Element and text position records
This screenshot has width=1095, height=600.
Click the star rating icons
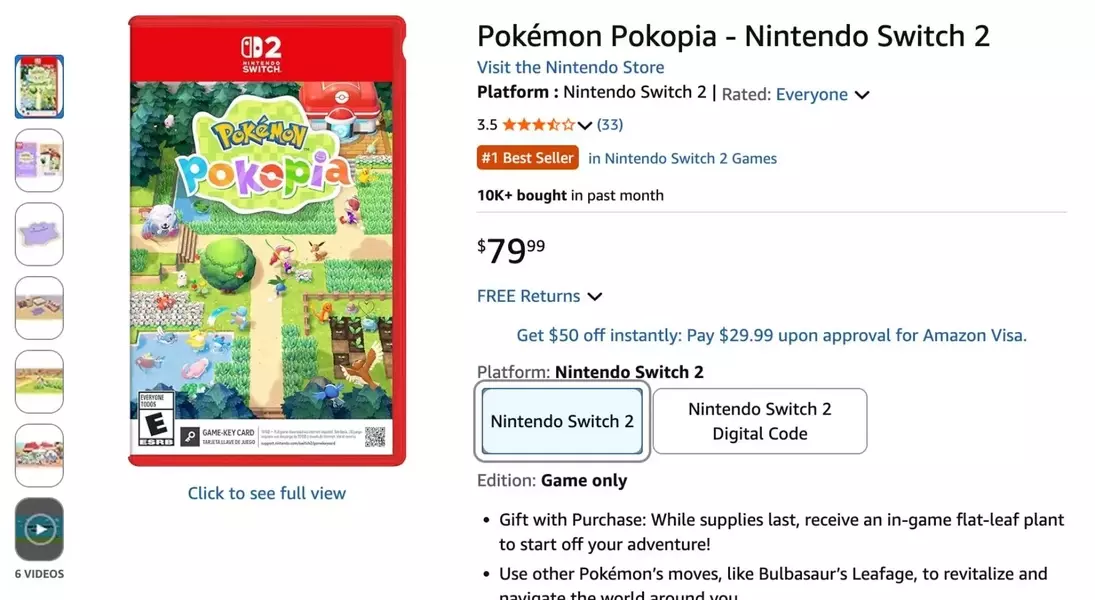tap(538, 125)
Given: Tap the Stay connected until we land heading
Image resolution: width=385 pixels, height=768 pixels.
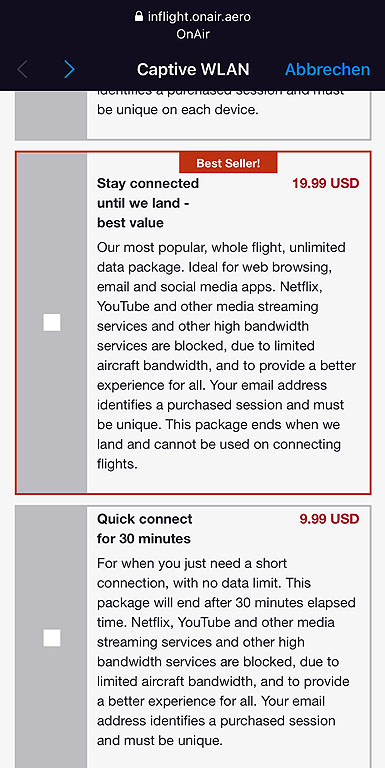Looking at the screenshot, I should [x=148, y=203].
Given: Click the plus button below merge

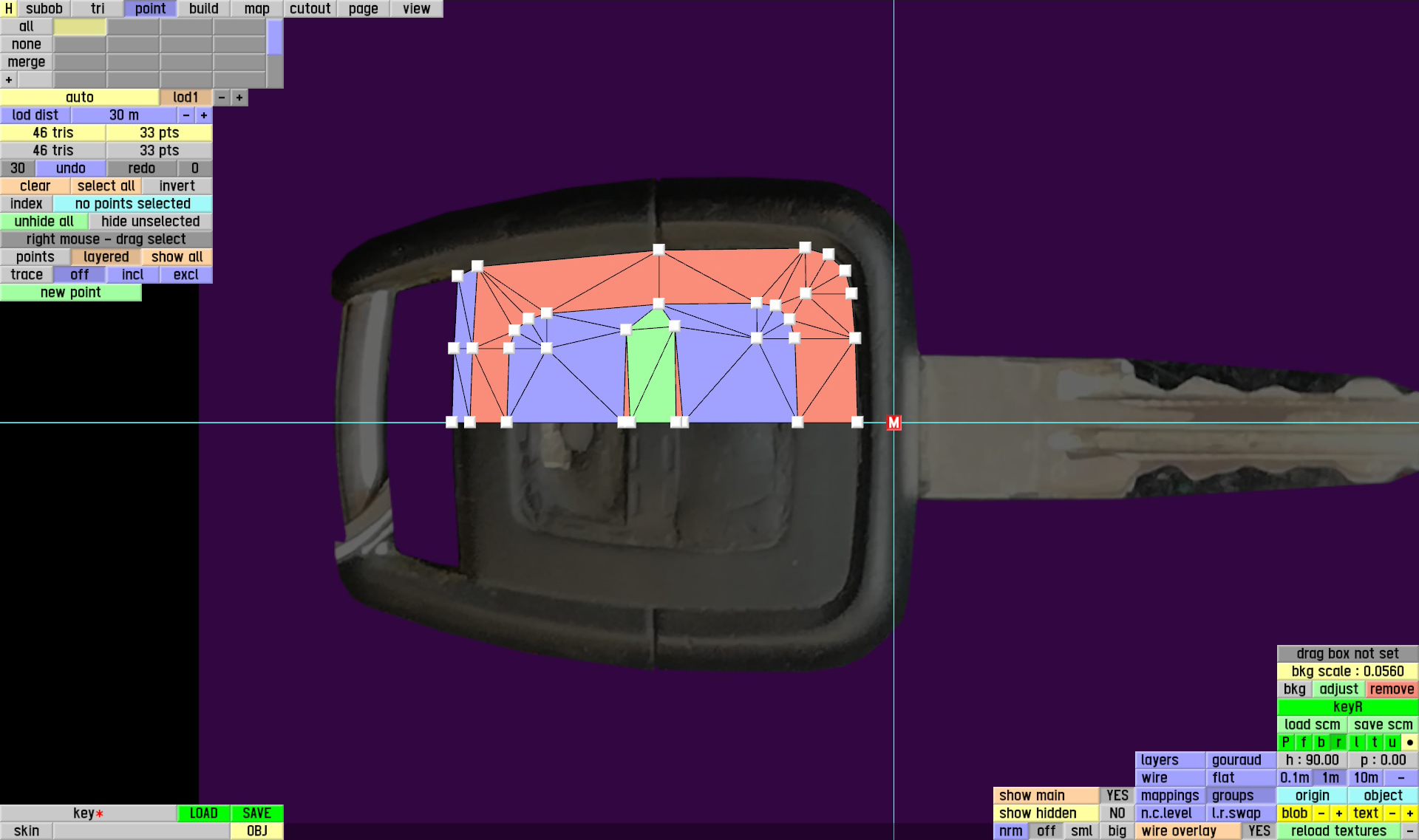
==
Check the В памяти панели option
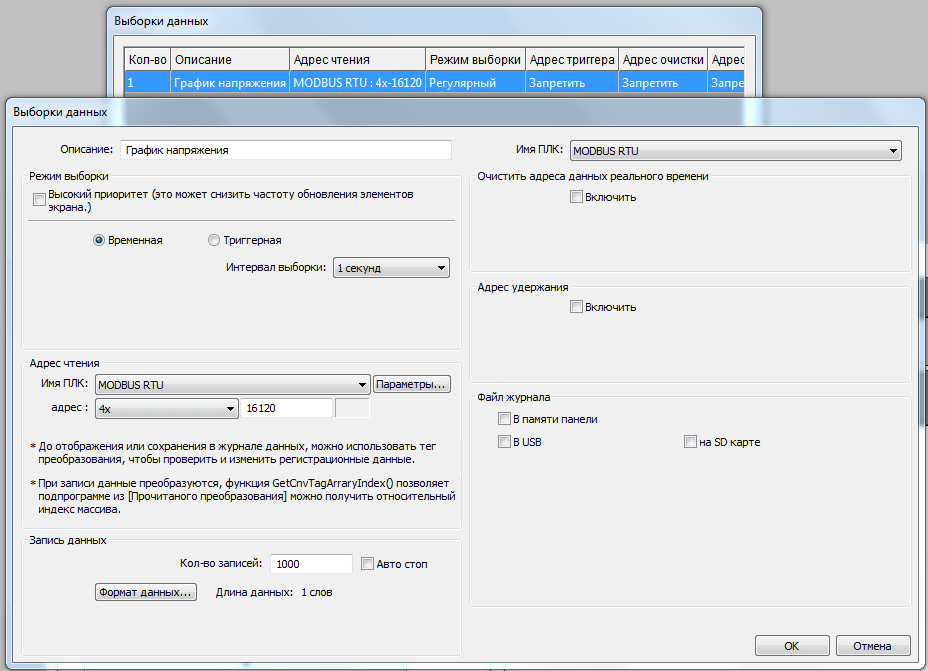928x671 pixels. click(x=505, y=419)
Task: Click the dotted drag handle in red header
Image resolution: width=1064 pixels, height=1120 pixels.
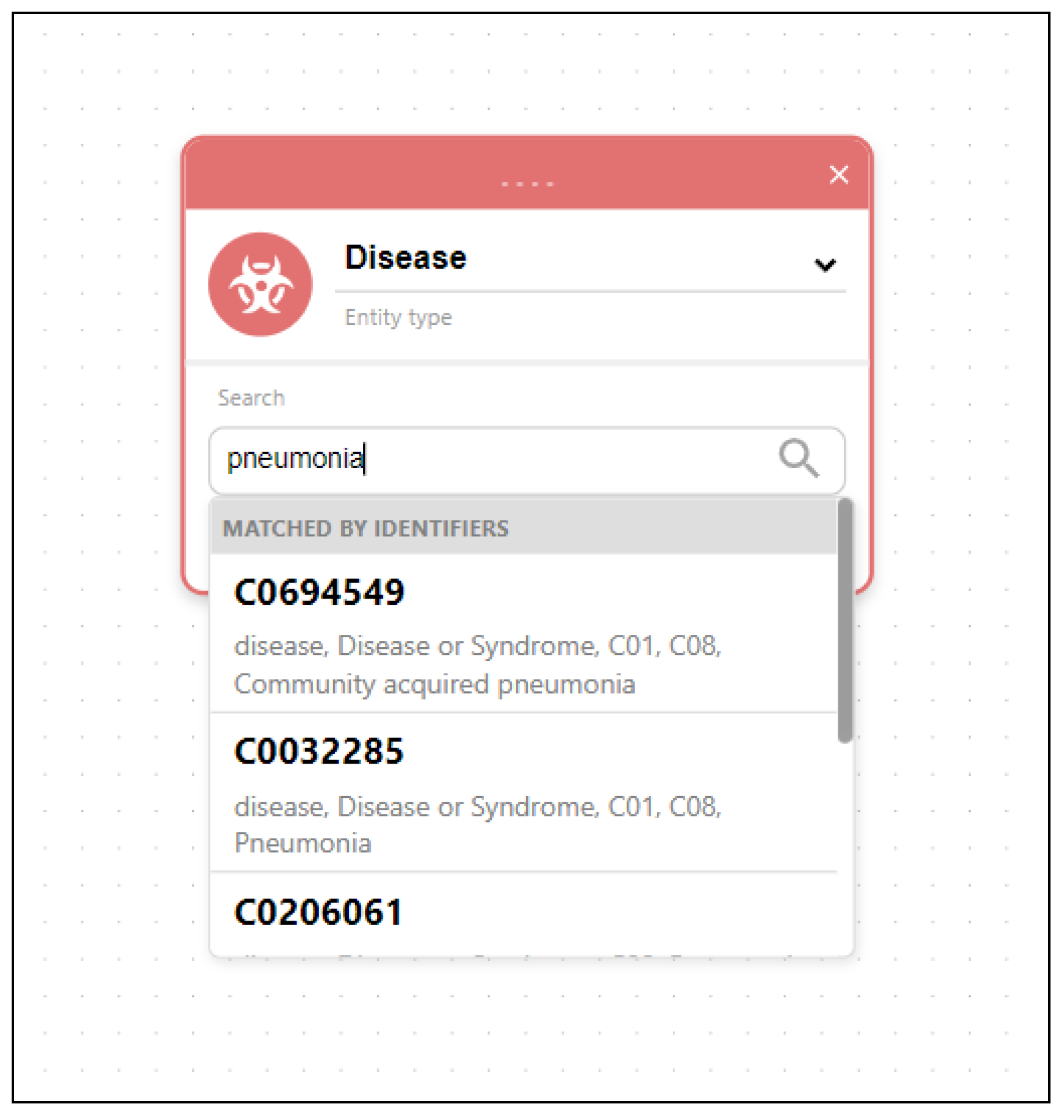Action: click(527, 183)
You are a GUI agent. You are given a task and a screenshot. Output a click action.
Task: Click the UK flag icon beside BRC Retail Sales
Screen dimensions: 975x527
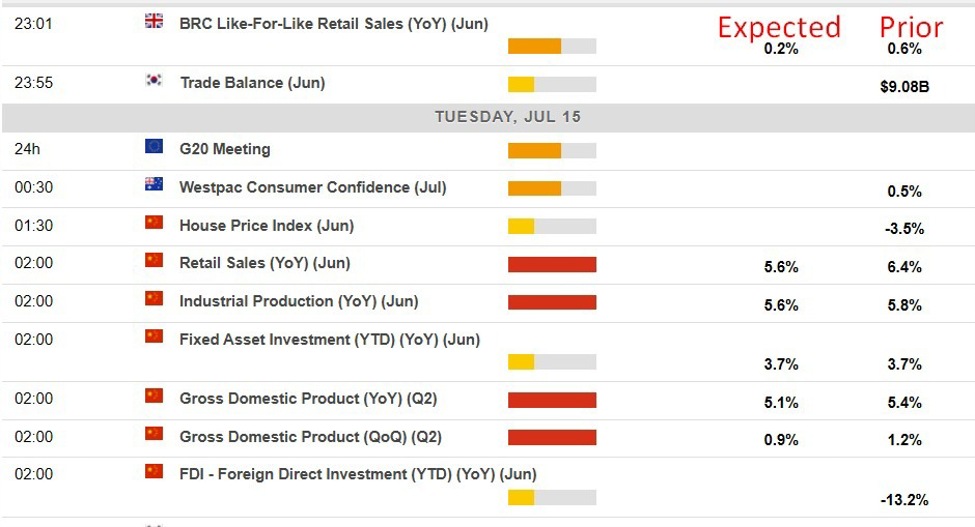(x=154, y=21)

Task goal: Format the part of the records that opens with the line containing "This screenshot has width=1095, height=600." and closes with the line containing "Given: Click the plus button below merge" as a numbered list, skipping blank lines and leaving out the pictures.

Answer to this exercise:
1. This screenshot has width=1095, height=600.
2. Click the star rating icons
3. tap(538, 125)
4. Given: Tap the Stay connected until we land heading
5. Image resolution: width=385 pixels, height=768 pixels.
6. Looking at the screenshot, I should [x=148, y=203].
7. Given: Click the plus button below merge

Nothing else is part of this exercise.